Les expériences personnelles de Nelson en matière de chirurgie

Nelson était un homme de constitution faible et d’une constitution qui, dans ces jours, serait appelée névrotique. Cela fait son courage physique et la vitalité vigoureuse qui lui ont permis de supporter la vie rude de la marine comme c’était de son jour d’autant plus remarquable. Alors qu’il était encore un aspirant, le climat indien a brisé sa santé pendant un certain temps rebond. Southey dit: “ La maladie a dérouté tout le pouvoir de la médecine; il était réduit presque à un squelette; l’usage de ses membres fut pour quelque temps presque entièrement perdu.” Il a été ramené à la maison, et n’avait pas été pour le soin d’un capitaine aimable qu’il n’aurait jamais vécu pour atteindre ses rives natales. Il était si déprimé à ce moment qu’il désespérait presque de se lever dans sa profession.

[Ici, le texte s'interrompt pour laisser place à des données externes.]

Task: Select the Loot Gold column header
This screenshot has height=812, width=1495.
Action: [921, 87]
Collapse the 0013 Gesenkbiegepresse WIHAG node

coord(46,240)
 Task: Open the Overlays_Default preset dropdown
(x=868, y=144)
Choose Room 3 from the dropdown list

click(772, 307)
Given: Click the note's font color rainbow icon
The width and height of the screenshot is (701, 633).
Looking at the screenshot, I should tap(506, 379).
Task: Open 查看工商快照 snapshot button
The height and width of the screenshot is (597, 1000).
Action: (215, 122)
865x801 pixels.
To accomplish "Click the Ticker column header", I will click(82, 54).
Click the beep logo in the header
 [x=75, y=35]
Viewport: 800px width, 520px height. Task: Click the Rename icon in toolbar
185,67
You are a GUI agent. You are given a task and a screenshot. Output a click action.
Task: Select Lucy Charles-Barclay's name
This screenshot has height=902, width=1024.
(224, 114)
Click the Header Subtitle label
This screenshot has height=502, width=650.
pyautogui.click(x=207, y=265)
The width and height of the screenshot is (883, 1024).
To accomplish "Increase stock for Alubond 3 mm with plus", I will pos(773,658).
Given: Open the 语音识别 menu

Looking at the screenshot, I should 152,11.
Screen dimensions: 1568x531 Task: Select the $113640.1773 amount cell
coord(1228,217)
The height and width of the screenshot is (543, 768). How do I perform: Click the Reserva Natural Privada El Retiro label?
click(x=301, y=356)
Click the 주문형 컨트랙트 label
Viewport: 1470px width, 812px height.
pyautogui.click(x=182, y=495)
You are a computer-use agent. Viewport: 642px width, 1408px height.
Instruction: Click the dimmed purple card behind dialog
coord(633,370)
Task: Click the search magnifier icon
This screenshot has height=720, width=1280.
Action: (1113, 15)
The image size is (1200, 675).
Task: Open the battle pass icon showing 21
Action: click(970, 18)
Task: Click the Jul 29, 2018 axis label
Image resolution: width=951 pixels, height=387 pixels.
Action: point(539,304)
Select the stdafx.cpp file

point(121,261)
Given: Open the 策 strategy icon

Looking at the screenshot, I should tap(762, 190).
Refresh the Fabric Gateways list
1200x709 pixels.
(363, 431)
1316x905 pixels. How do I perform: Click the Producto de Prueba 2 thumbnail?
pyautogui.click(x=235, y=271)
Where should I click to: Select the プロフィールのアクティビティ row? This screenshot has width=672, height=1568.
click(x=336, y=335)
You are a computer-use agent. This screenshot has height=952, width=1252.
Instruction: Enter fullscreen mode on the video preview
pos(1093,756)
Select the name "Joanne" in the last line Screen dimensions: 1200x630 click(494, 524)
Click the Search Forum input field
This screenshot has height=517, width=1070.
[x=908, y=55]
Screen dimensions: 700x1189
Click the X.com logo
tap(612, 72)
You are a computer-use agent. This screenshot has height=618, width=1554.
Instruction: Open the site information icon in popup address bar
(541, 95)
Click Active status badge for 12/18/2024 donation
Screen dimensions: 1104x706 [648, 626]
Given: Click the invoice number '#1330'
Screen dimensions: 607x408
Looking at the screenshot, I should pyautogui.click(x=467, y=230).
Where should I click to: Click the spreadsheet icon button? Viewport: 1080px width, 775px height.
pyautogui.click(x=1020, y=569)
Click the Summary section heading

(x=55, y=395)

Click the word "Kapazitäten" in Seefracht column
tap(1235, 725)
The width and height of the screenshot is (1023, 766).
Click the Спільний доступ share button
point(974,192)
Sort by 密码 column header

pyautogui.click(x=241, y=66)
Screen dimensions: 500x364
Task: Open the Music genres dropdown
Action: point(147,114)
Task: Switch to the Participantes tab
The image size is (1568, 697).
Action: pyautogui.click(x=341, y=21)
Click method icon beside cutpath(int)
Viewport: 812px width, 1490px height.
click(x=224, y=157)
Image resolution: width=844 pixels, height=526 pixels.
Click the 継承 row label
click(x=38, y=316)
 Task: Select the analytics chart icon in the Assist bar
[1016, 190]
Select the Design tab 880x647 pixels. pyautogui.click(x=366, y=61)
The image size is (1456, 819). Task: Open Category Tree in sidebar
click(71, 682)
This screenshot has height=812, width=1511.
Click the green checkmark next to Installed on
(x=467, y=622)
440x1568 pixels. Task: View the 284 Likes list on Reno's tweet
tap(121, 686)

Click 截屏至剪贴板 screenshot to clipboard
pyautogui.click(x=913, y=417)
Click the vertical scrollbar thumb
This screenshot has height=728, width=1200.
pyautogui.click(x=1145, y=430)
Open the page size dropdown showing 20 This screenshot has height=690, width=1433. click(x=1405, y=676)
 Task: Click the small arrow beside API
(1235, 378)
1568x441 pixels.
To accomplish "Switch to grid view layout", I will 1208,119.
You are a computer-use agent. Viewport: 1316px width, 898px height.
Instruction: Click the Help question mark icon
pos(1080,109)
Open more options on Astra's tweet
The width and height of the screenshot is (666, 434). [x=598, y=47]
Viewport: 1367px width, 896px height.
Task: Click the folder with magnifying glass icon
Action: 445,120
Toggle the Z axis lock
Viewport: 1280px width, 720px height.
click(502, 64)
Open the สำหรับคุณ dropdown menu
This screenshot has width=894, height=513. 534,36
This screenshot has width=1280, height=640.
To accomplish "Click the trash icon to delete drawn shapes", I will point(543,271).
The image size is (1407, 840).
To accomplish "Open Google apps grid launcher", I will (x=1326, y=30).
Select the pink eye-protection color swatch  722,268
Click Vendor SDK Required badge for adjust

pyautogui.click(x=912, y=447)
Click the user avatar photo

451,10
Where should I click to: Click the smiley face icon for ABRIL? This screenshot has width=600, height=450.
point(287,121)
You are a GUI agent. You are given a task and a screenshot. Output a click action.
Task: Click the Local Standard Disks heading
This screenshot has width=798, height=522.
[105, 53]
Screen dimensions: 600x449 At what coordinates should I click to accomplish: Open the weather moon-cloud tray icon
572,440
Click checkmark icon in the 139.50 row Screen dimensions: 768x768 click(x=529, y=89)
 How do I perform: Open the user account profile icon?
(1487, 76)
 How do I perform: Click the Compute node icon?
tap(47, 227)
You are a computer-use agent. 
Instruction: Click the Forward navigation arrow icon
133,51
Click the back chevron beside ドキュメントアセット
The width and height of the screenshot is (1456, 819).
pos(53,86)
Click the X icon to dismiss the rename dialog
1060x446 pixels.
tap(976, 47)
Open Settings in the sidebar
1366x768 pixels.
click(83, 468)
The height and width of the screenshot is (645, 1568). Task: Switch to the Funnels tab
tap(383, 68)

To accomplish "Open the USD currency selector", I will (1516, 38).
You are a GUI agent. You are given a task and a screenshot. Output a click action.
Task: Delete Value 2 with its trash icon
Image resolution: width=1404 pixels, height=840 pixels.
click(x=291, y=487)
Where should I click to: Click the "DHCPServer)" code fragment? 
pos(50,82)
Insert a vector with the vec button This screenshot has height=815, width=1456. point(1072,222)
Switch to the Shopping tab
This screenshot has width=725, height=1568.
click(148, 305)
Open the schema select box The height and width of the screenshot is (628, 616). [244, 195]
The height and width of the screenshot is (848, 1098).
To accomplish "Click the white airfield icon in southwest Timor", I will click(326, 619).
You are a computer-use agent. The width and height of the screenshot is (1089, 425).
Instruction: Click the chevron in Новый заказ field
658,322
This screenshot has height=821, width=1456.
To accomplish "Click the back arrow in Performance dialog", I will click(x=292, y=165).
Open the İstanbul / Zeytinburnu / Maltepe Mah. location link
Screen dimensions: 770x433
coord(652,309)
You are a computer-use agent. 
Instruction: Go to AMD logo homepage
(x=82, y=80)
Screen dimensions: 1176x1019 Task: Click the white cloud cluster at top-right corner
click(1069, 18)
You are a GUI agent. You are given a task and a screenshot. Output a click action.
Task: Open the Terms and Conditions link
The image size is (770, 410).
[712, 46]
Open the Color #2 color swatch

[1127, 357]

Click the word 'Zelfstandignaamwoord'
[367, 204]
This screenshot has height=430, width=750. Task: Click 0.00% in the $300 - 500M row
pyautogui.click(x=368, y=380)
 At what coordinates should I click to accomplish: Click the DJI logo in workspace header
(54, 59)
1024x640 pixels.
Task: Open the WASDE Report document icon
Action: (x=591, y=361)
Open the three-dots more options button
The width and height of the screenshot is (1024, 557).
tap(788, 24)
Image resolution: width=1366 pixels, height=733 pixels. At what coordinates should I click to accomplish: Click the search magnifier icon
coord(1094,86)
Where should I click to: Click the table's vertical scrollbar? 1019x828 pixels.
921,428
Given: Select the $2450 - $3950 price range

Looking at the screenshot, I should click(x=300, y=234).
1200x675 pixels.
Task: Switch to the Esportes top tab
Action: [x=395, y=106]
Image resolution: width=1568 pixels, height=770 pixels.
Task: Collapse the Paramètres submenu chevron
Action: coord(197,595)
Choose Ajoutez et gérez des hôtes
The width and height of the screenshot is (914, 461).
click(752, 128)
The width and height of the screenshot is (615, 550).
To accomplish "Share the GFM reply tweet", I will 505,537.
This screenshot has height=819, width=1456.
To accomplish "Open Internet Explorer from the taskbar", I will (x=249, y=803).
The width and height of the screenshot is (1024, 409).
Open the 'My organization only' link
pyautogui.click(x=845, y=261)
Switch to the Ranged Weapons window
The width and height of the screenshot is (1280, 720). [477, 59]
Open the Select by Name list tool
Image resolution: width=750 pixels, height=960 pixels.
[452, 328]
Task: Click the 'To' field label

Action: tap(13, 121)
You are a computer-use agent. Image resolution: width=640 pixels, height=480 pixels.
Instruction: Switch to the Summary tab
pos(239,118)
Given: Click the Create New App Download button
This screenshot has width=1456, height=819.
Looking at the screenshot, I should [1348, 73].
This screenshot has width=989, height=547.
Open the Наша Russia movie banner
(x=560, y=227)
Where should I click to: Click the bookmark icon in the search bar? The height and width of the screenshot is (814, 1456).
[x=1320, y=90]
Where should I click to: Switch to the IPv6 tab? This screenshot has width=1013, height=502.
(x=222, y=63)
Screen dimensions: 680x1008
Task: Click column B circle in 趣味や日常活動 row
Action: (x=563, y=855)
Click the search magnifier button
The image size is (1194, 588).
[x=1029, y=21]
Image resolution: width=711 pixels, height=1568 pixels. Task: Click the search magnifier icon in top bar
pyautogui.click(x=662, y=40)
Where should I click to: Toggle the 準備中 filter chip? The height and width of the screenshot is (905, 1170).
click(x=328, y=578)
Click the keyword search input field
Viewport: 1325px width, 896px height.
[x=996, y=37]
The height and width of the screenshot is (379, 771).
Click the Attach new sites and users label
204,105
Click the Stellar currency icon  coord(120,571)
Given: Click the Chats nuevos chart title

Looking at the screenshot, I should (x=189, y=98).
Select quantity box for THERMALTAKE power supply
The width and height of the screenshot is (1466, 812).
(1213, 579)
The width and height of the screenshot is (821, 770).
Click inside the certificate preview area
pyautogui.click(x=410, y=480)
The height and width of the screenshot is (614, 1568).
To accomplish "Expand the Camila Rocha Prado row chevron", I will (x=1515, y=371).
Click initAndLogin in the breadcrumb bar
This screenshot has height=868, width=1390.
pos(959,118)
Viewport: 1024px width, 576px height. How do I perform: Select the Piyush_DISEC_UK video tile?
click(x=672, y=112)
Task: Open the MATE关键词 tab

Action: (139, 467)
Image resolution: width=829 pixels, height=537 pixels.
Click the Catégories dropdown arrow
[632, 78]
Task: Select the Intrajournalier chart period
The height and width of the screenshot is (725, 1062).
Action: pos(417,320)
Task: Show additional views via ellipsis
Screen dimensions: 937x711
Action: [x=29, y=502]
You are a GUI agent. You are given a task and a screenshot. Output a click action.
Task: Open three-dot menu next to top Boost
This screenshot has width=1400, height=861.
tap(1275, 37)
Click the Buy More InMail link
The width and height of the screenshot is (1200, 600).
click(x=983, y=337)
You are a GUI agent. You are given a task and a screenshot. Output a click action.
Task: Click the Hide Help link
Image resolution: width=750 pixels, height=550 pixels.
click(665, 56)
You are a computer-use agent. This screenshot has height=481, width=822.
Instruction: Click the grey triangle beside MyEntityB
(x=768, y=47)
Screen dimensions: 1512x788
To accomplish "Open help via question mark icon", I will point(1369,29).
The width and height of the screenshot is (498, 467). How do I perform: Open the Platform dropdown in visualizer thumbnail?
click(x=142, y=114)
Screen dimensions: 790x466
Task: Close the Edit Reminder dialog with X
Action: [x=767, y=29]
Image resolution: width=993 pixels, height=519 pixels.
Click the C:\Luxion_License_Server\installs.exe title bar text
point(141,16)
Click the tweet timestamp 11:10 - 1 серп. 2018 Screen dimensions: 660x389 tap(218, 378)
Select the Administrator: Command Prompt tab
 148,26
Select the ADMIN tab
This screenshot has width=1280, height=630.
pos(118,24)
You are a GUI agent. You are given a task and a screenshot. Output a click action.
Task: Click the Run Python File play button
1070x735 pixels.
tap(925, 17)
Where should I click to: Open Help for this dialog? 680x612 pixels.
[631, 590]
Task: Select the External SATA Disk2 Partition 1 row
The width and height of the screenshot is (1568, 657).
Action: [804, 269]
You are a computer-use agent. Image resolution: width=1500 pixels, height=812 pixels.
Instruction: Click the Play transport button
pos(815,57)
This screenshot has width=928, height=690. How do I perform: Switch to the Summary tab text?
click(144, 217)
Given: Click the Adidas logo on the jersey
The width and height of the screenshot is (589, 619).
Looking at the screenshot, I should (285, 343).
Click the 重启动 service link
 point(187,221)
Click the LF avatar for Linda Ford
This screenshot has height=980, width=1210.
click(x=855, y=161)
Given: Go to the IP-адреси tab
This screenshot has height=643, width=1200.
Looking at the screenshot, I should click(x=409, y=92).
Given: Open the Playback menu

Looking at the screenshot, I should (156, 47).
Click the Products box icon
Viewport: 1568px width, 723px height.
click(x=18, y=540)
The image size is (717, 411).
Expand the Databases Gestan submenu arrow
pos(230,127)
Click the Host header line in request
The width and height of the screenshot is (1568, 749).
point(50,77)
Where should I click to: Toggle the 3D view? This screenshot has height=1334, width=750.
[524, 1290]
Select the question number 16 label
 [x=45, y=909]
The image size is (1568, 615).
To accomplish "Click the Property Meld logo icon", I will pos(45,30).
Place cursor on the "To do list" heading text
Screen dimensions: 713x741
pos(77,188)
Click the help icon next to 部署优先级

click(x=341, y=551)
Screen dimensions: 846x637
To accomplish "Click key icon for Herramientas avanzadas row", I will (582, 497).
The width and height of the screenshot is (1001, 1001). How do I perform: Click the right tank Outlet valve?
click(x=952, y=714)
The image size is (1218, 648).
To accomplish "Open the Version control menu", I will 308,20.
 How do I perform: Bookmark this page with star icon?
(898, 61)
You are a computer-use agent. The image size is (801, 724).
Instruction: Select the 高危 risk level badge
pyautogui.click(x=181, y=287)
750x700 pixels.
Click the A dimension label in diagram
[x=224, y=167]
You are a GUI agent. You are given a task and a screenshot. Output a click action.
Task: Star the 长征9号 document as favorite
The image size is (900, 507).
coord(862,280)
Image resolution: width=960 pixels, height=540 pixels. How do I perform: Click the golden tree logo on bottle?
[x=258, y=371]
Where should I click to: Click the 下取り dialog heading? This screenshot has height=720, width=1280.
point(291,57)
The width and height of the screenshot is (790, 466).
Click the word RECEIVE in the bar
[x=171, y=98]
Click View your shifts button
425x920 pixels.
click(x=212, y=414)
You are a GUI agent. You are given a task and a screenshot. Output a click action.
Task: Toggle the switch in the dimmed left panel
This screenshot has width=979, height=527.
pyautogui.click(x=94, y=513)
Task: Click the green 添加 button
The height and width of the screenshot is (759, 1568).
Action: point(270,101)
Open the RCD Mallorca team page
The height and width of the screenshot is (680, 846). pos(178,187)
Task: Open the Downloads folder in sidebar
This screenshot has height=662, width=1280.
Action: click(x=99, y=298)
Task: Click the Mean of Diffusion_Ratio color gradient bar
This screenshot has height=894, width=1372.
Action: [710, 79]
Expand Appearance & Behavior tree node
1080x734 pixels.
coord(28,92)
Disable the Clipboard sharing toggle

Il se dit: Après une rêverie longue et lugubre, où je me suis presque voulu à la mer, une lueur soudaine de patriotisme s’est allumée en moi, et a présenté mon roi et mon pays comme mon patron. «Alors, m’écriai-je, je serai un héros! et se confiant à la Providence, je braverai chaque danger. ” Plus tard dans les Antilles, il a souffert d’empoisonnement en buvant à une source dans laquelle quelques branches de la machine avaient été jetées. Les effets étaient si graves que, selon certains de ses amis, ils infligeaient un tort durable à sa constitution. Peu de temps après, il souffrit de dysenterie, ce qui le réduisit tellement que lorsque l’expédition atteignit Port-Royal, il fut porté à terre dans son lit. Il a de nouveau été invalide chez lui. Il est allé à Bath dans un état misérable &#x02014, si impuissant qu’il a dû être transporté vers et de son lit, et le fait de le déplacer a causé la douleur la plus violente. Avant que sa santé ne soit complètement rétablie, il fut envoyé dans les mers du Nord et y resta un hiver entier, comme si, disait-il, il essayait sa constitution. Tout au long de sa vie, il a souvent dû faire face à des problèmes de santé et il n’a jamais pris la mer sans souffrir de maladie pendant les premiers jours, ce qui témoigne de son esprit indomptable autant que de ses exploits héroïques.